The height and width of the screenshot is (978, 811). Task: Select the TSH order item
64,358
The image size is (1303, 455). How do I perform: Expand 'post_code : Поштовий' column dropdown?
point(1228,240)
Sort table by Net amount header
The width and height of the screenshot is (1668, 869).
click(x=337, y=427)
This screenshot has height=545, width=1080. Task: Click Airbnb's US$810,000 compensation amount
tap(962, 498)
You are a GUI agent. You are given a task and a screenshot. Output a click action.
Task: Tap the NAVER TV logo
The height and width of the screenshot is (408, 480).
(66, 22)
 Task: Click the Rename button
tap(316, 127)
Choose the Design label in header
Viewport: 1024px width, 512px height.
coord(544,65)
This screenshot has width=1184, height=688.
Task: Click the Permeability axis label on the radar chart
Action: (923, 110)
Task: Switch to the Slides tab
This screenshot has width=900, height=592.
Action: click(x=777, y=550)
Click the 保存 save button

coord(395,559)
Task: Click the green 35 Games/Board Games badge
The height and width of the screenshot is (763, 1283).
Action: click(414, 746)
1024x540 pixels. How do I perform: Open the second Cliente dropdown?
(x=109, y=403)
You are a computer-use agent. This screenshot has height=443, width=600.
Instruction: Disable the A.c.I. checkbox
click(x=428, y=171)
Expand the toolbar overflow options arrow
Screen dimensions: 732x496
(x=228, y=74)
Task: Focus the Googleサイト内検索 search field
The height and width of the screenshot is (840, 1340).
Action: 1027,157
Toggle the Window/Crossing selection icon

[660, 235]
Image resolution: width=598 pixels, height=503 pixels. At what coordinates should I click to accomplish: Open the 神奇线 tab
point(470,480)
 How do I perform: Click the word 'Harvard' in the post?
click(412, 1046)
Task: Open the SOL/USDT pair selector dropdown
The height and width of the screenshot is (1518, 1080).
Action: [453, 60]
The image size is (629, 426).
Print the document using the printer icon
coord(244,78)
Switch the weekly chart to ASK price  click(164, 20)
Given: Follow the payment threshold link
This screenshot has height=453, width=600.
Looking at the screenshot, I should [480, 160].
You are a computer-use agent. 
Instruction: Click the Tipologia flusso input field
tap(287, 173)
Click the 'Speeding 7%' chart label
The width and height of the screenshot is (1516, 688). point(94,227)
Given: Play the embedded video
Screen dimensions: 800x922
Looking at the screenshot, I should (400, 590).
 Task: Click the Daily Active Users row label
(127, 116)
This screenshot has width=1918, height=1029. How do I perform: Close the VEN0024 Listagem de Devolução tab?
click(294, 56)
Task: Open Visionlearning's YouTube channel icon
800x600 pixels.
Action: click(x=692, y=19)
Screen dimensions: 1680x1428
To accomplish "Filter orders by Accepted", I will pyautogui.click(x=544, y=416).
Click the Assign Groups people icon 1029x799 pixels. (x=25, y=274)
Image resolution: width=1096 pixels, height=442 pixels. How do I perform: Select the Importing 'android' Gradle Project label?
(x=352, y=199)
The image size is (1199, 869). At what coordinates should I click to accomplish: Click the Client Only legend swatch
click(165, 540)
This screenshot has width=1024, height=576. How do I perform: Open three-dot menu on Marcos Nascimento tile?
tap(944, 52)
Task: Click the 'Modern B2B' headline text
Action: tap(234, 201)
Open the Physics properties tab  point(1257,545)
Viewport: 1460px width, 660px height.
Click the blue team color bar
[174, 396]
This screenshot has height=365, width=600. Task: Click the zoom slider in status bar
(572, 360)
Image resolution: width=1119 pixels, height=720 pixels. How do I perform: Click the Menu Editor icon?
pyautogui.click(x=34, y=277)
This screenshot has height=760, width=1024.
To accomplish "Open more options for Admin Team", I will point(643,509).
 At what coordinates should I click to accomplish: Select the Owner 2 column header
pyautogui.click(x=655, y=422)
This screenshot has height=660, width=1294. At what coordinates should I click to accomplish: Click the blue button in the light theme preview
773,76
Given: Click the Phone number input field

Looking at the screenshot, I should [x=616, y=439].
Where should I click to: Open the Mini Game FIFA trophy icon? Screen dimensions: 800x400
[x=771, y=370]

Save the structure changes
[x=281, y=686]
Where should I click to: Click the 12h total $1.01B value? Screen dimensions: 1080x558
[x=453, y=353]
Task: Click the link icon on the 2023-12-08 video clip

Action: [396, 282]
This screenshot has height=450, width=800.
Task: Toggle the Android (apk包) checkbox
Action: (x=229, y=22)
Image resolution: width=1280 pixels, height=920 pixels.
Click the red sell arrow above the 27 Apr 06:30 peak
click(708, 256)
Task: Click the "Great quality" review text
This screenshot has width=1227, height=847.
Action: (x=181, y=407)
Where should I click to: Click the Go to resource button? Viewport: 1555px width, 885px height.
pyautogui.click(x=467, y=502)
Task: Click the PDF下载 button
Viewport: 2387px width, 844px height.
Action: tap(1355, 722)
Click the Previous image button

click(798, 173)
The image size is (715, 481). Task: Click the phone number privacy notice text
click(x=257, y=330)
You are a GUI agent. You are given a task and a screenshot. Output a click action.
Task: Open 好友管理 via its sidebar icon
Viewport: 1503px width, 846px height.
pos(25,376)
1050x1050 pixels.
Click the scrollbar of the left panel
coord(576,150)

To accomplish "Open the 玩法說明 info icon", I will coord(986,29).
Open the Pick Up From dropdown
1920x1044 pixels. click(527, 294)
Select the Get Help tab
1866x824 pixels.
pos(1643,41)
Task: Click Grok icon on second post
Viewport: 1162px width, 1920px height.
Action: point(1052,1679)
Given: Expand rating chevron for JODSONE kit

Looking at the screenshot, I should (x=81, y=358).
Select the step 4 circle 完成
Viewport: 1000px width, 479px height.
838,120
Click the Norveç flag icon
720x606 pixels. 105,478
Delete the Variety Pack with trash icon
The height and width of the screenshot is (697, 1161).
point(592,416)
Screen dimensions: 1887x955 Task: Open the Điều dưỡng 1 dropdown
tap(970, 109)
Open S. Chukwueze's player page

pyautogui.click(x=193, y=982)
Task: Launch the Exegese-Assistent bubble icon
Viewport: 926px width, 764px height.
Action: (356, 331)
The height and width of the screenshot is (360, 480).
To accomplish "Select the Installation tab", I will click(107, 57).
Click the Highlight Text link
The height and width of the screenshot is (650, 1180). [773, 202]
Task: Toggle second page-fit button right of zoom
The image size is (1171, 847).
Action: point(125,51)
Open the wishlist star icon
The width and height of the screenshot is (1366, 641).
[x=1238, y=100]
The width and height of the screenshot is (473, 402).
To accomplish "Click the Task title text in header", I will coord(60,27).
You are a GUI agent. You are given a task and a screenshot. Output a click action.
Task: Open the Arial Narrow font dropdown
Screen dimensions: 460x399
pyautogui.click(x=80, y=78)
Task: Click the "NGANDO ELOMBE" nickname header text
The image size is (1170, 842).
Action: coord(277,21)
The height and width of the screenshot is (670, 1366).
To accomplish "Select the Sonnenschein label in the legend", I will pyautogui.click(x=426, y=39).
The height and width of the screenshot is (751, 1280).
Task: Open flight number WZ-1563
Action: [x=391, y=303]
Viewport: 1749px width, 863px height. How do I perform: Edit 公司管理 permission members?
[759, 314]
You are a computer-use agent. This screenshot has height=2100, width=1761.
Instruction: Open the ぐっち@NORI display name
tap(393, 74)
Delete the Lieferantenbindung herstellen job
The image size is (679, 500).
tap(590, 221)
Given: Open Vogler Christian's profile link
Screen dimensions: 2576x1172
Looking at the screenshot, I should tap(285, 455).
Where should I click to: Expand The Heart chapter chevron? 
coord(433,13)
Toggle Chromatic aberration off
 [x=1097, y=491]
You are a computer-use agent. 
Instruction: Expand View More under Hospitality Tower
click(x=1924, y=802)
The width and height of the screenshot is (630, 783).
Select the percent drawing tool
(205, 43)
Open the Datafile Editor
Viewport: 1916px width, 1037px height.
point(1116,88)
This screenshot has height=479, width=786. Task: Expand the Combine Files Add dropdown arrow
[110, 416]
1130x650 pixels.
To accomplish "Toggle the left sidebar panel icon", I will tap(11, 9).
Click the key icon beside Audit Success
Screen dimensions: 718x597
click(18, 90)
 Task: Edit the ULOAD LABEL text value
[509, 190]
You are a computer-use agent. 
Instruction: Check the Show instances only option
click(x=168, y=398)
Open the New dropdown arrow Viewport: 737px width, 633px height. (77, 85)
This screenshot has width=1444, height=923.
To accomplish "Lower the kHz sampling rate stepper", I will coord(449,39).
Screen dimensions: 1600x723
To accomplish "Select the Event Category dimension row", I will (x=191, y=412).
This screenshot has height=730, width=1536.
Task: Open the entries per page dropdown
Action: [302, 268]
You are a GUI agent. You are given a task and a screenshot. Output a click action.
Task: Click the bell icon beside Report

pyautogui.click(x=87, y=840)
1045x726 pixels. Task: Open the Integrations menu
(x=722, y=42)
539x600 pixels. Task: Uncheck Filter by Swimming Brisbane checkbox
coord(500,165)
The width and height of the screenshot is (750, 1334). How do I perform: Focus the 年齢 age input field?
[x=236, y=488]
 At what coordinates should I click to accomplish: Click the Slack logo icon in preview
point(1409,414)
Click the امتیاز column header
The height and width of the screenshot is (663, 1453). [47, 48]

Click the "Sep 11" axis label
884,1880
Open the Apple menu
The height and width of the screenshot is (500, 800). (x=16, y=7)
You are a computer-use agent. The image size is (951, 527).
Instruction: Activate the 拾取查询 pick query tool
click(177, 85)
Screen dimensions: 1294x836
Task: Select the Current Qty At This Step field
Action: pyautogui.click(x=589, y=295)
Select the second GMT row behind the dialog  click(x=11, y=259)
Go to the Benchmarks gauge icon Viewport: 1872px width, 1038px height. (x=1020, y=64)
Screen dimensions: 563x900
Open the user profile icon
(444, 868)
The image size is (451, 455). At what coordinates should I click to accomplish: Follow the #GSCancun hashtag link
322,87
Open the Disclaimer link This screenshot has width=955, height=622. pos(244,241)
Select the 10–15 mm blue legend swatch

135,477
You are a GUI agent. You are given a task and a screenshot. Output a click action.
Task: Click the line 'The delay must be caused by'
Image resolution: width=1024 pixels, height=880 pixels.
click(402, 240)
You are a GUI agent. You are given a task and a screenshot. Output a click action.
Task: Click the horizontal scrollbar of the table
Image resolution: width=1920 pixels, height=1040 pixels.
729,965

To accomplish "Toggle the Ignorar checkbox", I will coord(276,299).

--*--

### HOW TO COMPLETE THIS TASK
Determine how many lines above have the string "Switch" and output nothing besides the count.

### REPLY TO THE EXERCISE
2